Quelles informations sur les caractéristiques essentielles du contrat de crédit à la consommation doivent figurer dans l’encadré inséré au début du contrat ?

Créé le

17.08.2021

Cass. 1re civ., 8 avril 2021, n° 19-25236, M. Gaby et Mme Ometz c/ soc. Cofidis, arrêt n° 284, FS-P ; LEDB 1er juin 2021, n° 6, p. 1, obs. N. Mathey ; Dalloz Act. 28 avril 2021, obs.J.-D. Pellier ; LEDC 1er juin 2021, n° 6, p. 4.

Commentaire de Sophie Gjidara-Decaix

 

Pour éclairer le consommateur sur le coût du crédit à la consommation, le contrat de crédit comporte, depuis la réforme opérée par la Loi Lagarde du

 

1er juillet 2010, un encadré inséré en début de contrat informant l’emprunteur des caractéristiques essentielles du contrat (L. 311-28 devenu L. 312-28 C. cons.), sous peine de déchéance du droit aux intérêts (art. L. 311-48 devenu L. 341-8 C. cons.). Bien que la liste des informations devant figurer dans cet encadré soit précisée par l’art. R. 311-5 (devenu R. 312-10) du Code de la consommation, son contenu est devenu une source de contentieux et de divergences [1] , à laquelle la Cour de cassation entend mettre un terme dans sa décision du 8 avril 2021.

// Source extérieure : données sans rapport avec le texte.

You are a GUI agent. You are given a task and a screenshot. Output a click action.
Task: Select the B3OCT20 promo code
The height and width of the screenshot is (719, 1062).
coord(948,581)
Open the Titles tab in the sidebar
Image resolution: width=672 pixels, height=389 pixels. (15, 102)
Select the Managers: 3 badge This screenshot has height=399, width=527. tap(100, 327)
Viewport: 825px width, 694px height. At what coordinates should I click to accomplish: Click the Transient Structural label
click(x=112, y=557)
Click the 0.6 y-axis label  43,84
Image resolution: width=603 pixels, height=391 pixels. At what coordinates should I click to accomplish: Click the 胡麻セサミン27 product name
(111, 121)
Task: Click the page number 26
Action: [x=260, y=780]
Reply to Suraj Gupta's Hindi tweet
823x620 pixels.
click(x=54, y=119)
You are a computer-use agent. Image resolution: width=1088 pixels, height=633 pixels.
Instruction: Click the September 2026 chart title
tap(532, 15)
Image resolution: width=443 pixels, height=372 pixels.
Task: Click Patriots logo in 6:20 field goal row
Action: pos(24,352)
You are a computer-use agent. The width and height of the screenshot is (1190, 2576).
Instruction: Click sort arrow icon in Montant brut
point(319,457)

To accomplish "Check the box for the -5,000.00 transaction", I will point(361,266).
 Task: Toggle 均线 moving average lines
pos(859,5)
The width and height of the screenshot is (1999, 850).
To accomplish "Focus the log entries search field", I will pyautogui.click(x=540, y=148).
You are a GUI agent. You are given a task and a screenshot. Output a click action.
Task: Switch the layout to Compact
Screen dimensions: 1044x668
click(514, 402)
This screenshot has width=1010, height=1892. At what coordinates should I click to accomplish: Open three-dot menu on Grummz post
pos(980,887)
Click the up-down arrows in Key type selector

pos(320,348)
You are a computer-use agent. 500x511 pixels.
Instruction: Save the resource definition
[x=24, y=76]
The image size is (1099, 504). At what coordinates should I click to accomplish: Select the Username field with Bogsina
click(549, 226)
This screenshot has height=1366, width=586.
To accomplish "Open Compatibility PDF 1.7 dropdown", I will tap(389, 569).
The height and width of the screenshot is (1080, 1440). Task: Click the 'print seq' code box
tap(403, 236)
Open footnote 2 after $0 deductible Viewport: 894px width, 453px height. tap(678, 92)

Dans cette affaire, la question se posait de savoir si le coût mensuel de l’assurance facultative souscrite par l’emprunteur accessoirement à un contrat de crédit devait ou non être intégré dans le montant de l’échéance figurant dans l’encadré. Les juges du fond avaient répondu positivement à cette interrogation, faisant prévaloir l’exigence d’une information complète des emprunteurs sur les caractéristiques essentielles du contrat, à la seule lecture de l’encadré. Considérant que le montant de l’échéance figurant dans l’encadré prévu par l’art. L. 311-5 du Code de la consommation devait s’entendre « de la somme totale que l’emprunteur doit effectivement régler », les juges du fond ont ainsi, sur le fondement des art. L. 311-8 et L. 311-48 du Code de la consommation, sanctionné par la déchéance du droit aux intérêts le prêteur qui n’avait pas intégré le coût de l’assurance facultative souscrite par les emprunteurs dans le montant de la mensualité visé par l’encadré. Leur analyse ne convainc pas la Cour de cassation. Après avoir rappelé que l’art. R. 311-5 « qui fixe la liste des informations figurant dans l’encadré, à l’exclusion de toute autre (…) » mentionne « les assurances exigées », la Cour de cassation en déduit que « le montant de l’échéance qui figure dans l’encadré au titre des informations sur les caractéristiques essentielles du contrat de crédit n’inclut pas le coût mensuel de l’assurance souscrite accessoirement à ce contrat ».

La prime de l’assurance facultative, qui ne constitue donc pas une caractéristique essentielle du contrat de crédit, n’a pas à être incluse dans le coût mensuel de l’échéance mentionné dans l’encadré. Opposant les assurances obligatoires aux assurances facultatives, la Cour de cassation rend une décision simple et conforme à la lettre des textes, qui par ailleurs évite d’étendre la sanction spécifique de la déchéance du droit aux intérêts au-delà de son périmètre. Mais cette solution conduit à s’interroger sur la pertinence de cet encadré. Outre qu’il constitue une particularité française que n’exigeait pas la directive n° 2008/48/CE relative au crédit à la consommation, cet encadré fait doublon avec la fiche d’information standardisée (FISE) qui informe précisément l’emprunteur du coût de son assurance (art. L. 312-12, L. 312-7 et R. 312-2 C. cons.). n

Crédit à la consommation – Encadré informant l’emprunteur des caractéristiques essentielles du contrat de crédit – Liste des informations de l’encadré – Montant de l’échéance – Prime d’assurance facultative.

 

 

 

  1. . CA Amiens 19 sept. 2019, n° 18/00672 ; CA Rouen 17 oct. 2019, n° 18/04358 ; CA Toulouse 5 févr. 2020 n°18/03258. Contra : CA Douai 16 janv. 2020 n° 17/05631 ; CA Paris 18 juin 2020, n° 17/12565, 25 juin 2020, n° 17/09721 et 25 fév. 2021, n° 18/19603 et CA Chambéry 14 janv. 2021, n° 19/01592.